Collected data
►
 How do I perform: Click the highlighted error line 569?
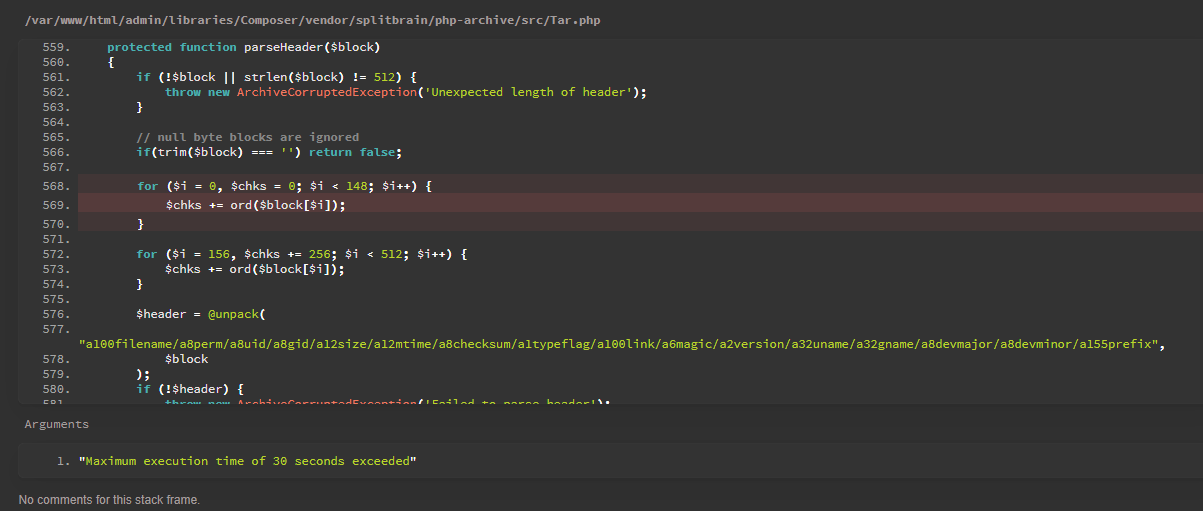(x=255, y=205)
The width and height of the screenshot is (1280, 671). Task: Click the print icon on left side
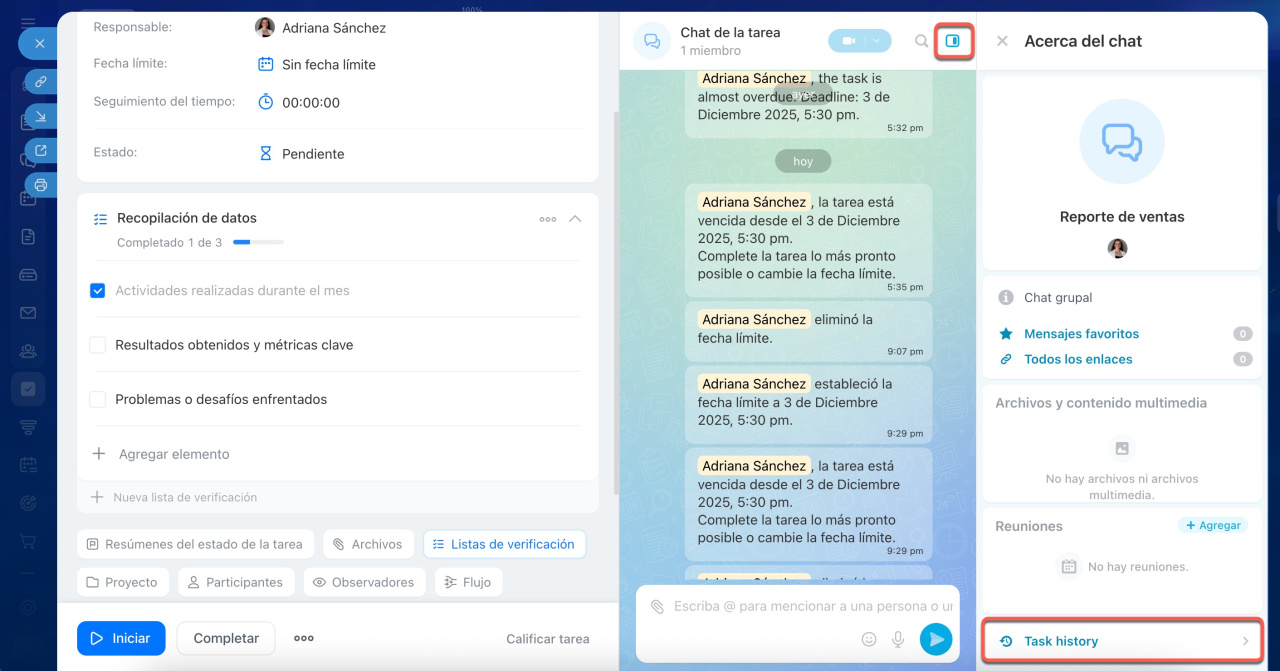click(x=40, y=185)
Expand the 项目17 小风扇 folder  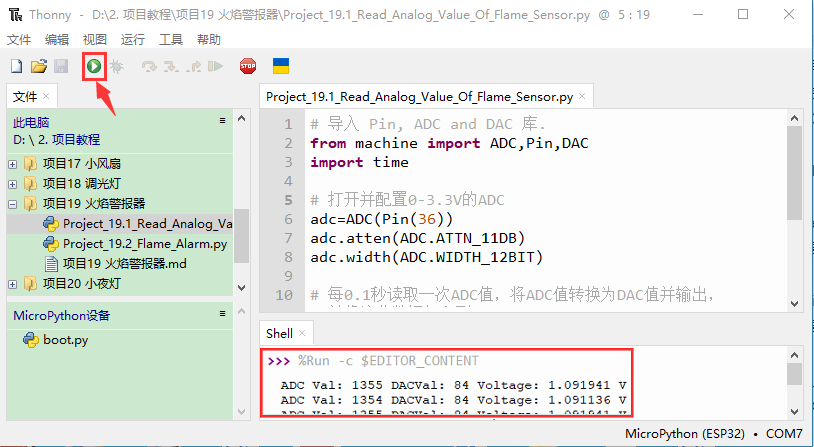[13, 164]
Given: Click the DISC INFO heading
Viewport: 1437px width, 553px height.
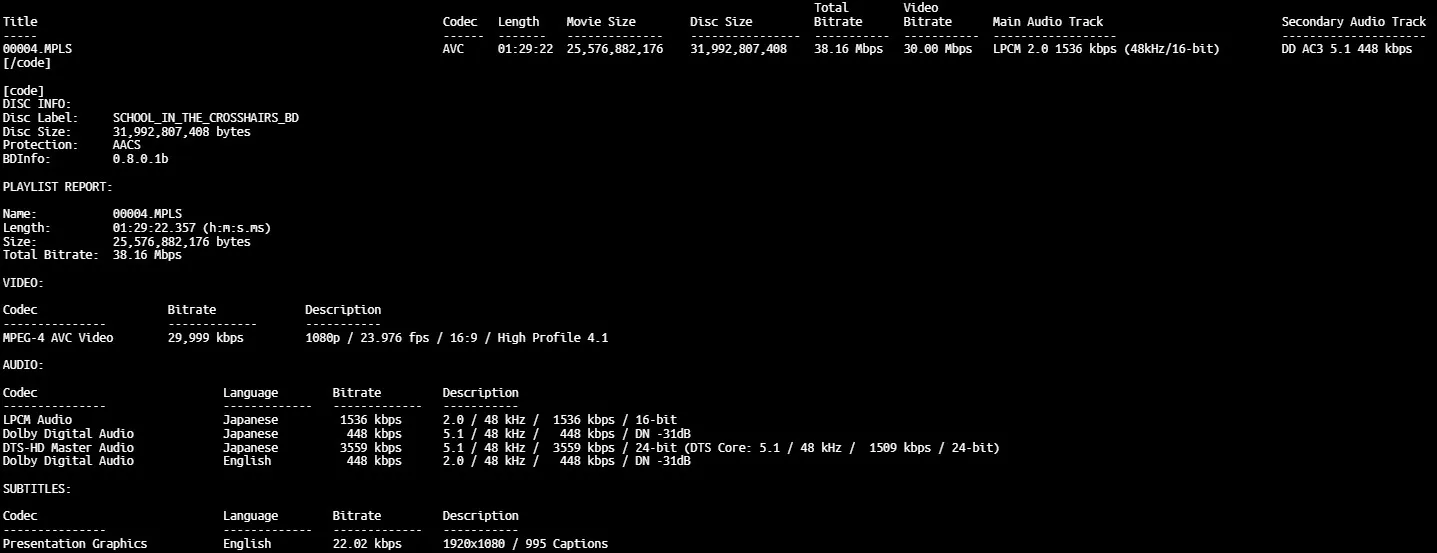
◄
YOUR OBJECTIVE. A word-for-word repeat is expected of the lines from the one with "Given: Click the DISC INFO heading" to the end of the data, both included; pictures are not part of it.

RESPONSE AREA.
Given: Click the DISC INFO heading
Viewport: 1437px width, 553px height.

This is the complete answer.